» **Passage to read**
################
- Robinson in 1974.

Background information
- Birth name: Louis Charles Robinson
- Also known as: "Good Rockin'" Robinson
- Born: May 13, 1914 Brenham, Texas, United States
- Died: September 26, 1976 (aged 62) Berkeley, California, United States
- Genres: Blues
- Instrument(s): Vocals, steel guitar, guitar, violin
- Years active: 1930s–1976

= L. C. Robinson =

American blues musician

L. C. "Good Rockin'" Robinson (born Louis Charles Robinson; May 13, 1914 – September 26, 1976) was an American blues singer, guitarist, and fiddle player. He played an electric steel guitar.
################
» **Collected data**
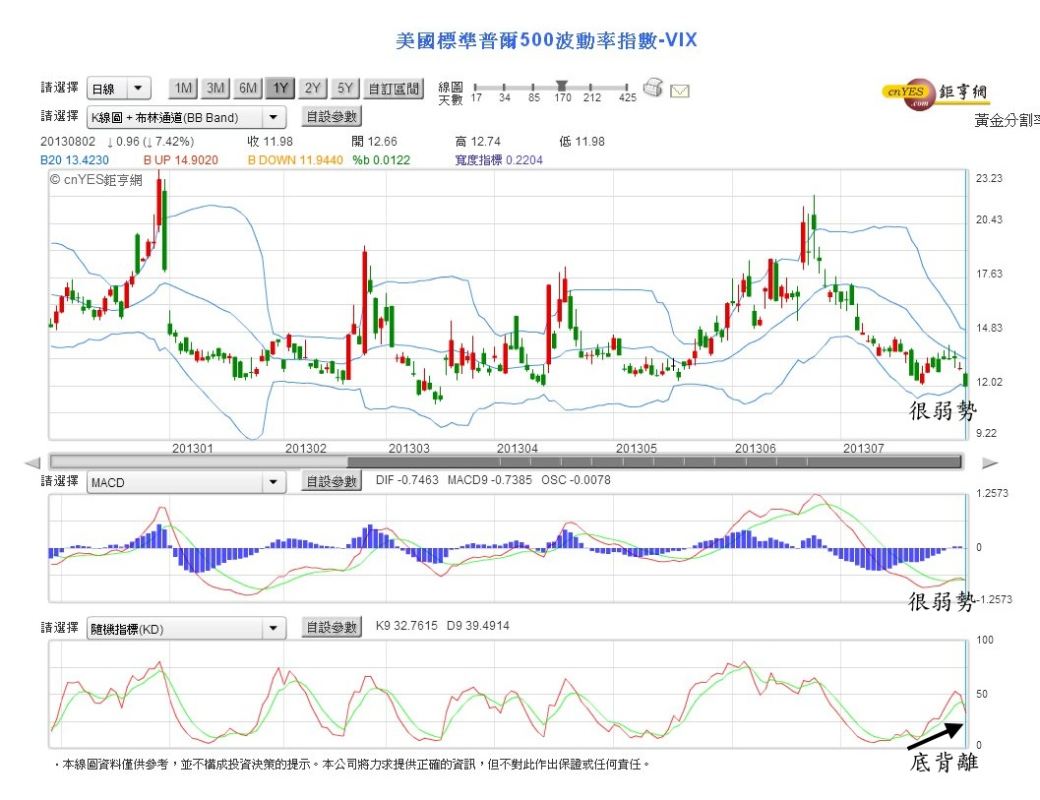
Task: Click the envelope mail icon in toolbar
Action: 682,89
################
» **What to work on**
Can you pick up the article on blues musician L. C. Robinson and continue it from its last sentence, the one about his electric steel guitar?

» **Task output**
==Biography==
Robinson was born in Brenham, Texas, United States. He learned to play guitar at nine years of age, and was supposedly mentored by gospel blues singer-guitarist Blind Willie Johnson in the bottleneck style. Later in his career, he was introduced to the steel guitar by Western swing musician Leon McAuliffe, and became a noted fiddle player, who instructed Sugarcane Harris. L. C. Robinson's brother, harmonica player A. C. Robinson, collaborated with him in Texas in the 1930s, and later the two performed and recorded together in a band in California in the 1940s.

Oakland Blues, a studio album Robinson, Lafayette Thomas and Dave Alexander, was released in 1968 by World Pacific Records. This was followed in 1971 by the album Ups and Downs on Arhoolie, on which Robinson was accompanied by the Muddy Waters band and Dave Alexander's trio. This material was later reissued, along with a previously unissued recording of a radio broadcast with his brother the Reverend A. C. Robinson, as Mojo in My Hand.

Robinson played at the San Francisco Blues Festival in both 1973 and 1974. He visited Sweden the following year, but his work was never widely known in Europe.

He died of a heart attack in Berkeley, California in 1976, aged 62.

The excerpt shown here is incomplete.